Support for Mondale Said Set In National Teachers' Groups
The National Education Association and the afl-cio, the parent body of the American Federation of Teachers, were scheduled last week to make preliminary pledges in support of the Presidential campaign of Walter F. Mondale, the former Democratic Vice President.
For the Mondale campaign, the pledges will mean the addition of the unions' sophisticated, grassroots political organizations, which include extensive telephone banks, computerized mailing lists, and legions of trained volunteers to help get out the vote. Together, the unions represent about 2.2-million school employees.
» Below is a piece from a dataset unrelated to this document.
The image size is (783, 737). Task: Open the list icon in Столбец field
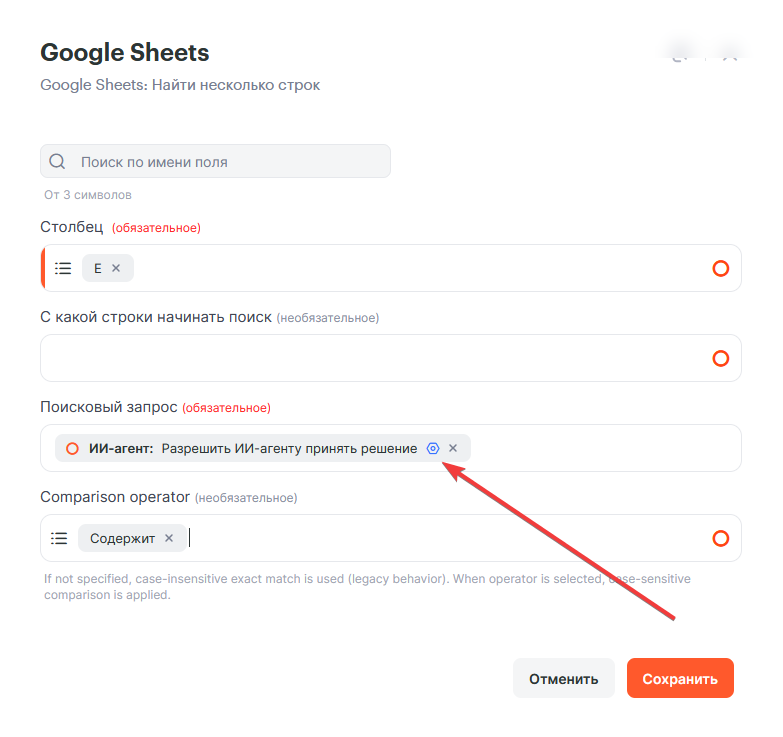pos(63,268)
There had been some speculation during the past several months that the nea might throw its support to Senator John H. Glenn, Democrat of Ohio. But last week the organization's leadership decided to support Mr. Mondale because of his long-standing support of public-school teachers. Mary H. Futrell, the nea's president and the person who initiates the process of building the organization's political positions, and the union's political decision-making group--made up of the presidents of its state affiliates--met last Thursday to vote on the endorsement of former Vice President. The nea board of directors was expected to vote its support for Mr. Mondale last Friday.
Endorsement Next Summer
Once the directors' position is adopted by an nea state organization, the national organization is permitted to expend resources in the state to elect delegates to the Democratic and Republican national conventions in the name of the candidates that the union supports. The union's formal endorsement of a Presidential candidate will be made next summer.
The nea voted not to support a Republican candidate in 1980, and did so again for 1984.
In 1976, 311 nea members were elected as delegates to the 1980 Democratic convention. They represented about 10 percent of the total number of delegates. That year, only one state affiliate did not endorse President Carter, the candidate recommended by the union's national leadership. The union's Massachusetts affiliate voted instead to work for the nomination of their own state's Senator, Edward M. Kennedy.
While it is too early to know how the union's state affiliates will respond to their leadership's recommendation of Mr. Mondale, Phoebe Tupper, president of the Iowa affiliate, recently gave her personal endorsement to Senator Alan Cranston of California. The Iowa State Education Association will vote on Nov. 19 whether to concur with the nea's recommendation.
The nea expects to make between $3 million and $4 million in political contributions to Congressional and state campaigns during the 1984 elections, according to Kenneth F. Melley, director of political affairs. In addition, the union is contributing to various Democratic-sponsored voter-registration drives, including to one being run by the Rev. Jesse Jackson, he said.
The executive board of the afl-cio was expected to endorse Mr. Mondale for President on the first day of a five-day convention in Hollywood, Fla., that began last Saturday. The union's full delegate assembly will vote on the executive board's recommendation this week.
The aft is represented on both the executive board and in the delegate assembly of the afl-cio
Greg Humphrey, director of legislative affairs for the aft, said Albert Shanker, the aft's president, has polled the union's leadership and it "has overwhelmingly agreed to cast [the aft's] vote for Mondale.'' However, Mr. Humphrey added, a formal endorsement of Mr. Mondale will not come until later this month.